Há notícias novas e boas sobre tratamentos para dor na coluna na região lombar ou cervical. O problema, recorrendo ao lugar-comum, é que as notícias novas não são boas e as boas não são novas.
Novidade, mesmo, surgiu com a controvérsia pela publicação no periódico médico britânico BMJ de diretrizes desaconselhando várias intervenções hoje empregadas para dores na coluna. Instaurou-se logo a polêmica, com 34 sociedades de médicos intervencionistas protestando contra a recomendação negativa.
Em tela se encontram procedimentos como injeções epidurais ou intramusculares de analgésicos, esteroides ou combinação dos dois, ou como bloqueio de nervos. Mas a recomendação se aplica apenas a dores crônicas (mais de três meses) nas costas e no pescoço não associadas com câncer ou artropatias inflamatórias. Não vale, portanto, para lombalgias e cervicalgias agudas.

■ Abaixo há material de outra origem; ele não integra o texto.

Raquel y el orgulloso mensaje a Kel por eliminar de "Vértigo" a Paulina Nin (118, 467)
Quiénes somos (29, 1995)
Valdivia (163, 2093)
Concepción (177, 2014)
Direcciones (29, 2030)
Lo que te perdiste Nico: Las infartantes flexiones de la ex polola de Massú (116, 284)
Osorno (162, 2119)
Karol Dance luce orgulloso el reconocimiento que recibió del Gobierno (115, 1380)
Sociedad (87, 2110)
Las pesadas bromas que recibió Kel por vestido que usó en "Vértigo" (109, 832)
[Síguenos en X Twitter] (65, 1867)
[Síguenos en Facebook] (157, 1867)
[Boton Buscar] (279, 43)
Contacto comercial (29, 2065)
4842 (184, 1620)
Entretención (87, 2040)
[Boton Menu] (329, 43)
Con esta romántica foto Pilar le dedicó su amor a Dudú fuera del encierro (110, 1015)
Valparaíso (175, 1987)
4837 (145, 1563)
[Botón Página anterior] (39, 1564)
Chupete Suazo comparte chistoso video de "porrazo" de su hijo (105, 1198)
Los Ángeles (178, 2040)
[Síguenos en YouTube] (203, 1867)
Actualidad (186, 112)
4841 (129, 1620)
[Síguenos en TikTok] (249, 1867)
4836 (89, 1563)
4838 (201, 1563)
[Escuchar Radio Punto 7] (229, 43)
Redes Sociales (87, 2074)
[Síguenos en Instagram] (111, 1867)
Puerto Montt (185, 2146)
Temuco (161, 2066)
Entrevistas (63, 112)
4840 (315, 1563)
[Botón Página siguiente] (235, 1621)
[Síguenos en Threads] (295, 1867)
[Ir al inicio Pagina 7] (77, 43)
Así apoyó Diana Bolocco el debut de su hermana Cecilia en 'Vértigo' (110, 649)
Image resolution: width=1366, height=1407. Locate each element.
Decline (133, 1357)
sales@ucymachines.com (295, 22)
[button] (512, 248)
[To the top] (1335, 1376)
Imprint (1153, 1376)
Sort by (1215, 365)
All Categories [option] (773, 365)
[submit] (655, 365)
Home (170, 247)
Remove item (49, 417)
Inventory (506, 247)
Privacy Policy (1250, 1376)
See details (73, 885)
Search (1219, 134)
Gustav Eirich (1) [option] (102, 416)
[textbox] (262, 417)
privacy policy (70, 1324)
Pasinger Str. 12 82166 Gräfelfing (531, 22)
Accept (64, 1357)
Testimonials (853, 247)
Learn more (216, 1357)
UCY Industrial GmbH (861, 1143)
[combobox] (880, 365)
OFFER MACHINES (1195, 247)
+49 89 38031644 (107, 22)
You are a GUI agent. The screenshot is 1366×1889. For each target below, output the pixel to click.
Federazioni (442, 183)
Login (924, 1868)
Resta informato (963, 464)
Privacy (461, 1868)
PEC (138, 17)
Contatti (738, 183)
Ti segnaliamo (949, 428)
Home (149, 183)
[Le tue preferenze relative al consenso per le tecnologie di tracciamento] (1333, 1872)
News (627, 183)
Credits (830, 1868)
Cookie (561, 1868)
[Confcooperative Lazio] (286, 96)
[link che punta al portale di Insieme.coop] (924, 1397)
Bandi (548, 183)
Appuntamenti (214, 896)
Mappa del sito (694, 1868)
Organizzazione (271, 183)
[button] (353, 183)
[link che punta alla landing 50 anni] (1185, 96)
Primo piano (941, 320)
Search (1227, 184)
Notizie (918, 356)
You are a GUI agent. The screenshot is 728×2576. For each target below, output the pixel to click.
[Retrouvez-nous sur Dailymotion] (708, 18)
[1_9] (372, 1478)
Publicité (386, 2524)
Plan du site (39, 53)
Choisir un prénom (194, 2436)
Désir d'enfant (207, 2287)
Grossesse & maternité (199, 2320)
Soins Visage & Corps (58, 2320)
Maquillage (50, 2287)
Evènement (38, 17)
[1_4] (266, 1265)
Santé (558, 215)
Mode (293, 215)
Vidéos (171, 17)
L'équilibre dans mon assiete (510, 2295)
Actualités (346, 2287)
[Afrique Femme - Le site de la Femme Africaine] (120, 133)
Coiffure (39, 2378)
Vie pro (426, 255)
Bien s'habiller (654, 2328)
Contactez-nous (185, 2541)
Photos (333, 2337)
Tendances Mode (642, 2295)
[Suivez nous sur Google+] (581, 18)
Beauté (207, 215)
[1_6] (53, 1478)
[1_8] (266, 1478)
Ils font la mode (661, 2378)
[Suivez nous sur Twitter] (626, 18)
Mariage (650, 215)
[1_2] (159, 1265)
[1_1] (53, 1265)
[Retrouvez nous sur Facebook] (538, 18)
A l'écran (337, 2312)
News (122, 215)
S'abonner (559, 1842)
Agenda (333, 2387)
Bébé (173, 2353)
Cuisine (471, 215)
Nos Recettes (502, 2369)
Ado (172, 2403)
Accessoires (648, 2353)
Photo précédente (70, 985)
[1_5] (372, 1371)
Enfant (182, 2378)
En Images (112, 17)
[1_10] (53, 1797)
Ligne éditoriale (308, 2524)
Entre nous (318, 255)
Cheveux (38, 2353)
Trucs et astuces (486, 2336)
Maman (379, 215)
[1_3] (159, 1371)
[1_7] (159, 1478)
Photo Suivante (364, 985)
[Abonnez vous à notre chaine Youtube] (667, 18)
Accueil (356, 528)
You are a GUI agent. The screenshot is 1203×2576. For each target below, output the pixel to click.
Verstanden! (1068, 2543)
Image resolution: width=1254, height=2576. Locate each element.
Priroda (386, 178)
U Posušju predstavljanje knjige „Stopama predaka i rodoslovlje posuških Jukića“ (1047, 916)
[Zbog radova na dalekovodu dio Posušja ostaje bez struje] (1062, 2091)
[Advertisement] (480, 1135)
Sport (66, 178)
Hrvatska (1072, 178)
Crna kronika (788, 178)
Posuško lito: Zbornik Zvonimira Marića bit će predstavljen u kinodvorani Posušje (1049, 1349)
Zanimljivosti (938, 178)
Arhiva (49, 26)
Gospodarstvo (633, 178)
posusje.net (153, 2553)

O painel internacional emissor da diretriz reuniu quatro pessoas com dor crônica na coluna, dez clínicos com experiência no tratamento dessa condição e oito especialistas em metodologia. Seu parecer se baseou nos estudos mais valorizados da medicina baseada em evidências, uma revisão sistemática de 132 estudos e uma meta-análise que agrupou dados de 81 deles.
O parecer concluiu haver certeza apenas moderada de, mesmo assim, pouca ou nenhuma eficácia nas práticas intervencionistas. A análise indicou que “nenhum procedimento intervencionista comumente realizado ofereceu evidência convincente de alívio importante da dor ou de melhora na função física para dor crônica axial ou radial de coluna”.
Lombalgias acometem globalmente um quinto dos adultos com 20 a 59 anos, e acima disso no caso dos mais idosos. É a principal fonte de incapacitação no mundo, com alto custo de tratamento: nos EUA despendeu-se em 2016 a cifra de US$ 134,5 bilhões (R$ 764 bilhões) com isso, maior despesa médica naquele país —e quase um décimo desse dinheiro saiu dos bolsos dos próprios pacientes.
Os procedimentos ora desaconselhados, apesar do parco suporte em evidências, estão em alta. Os dados citados são mais uma vez dos EUA: injeções epidurais de esteroides na lombar, por exemplo, aumentaram 271% de 1994 a 2001.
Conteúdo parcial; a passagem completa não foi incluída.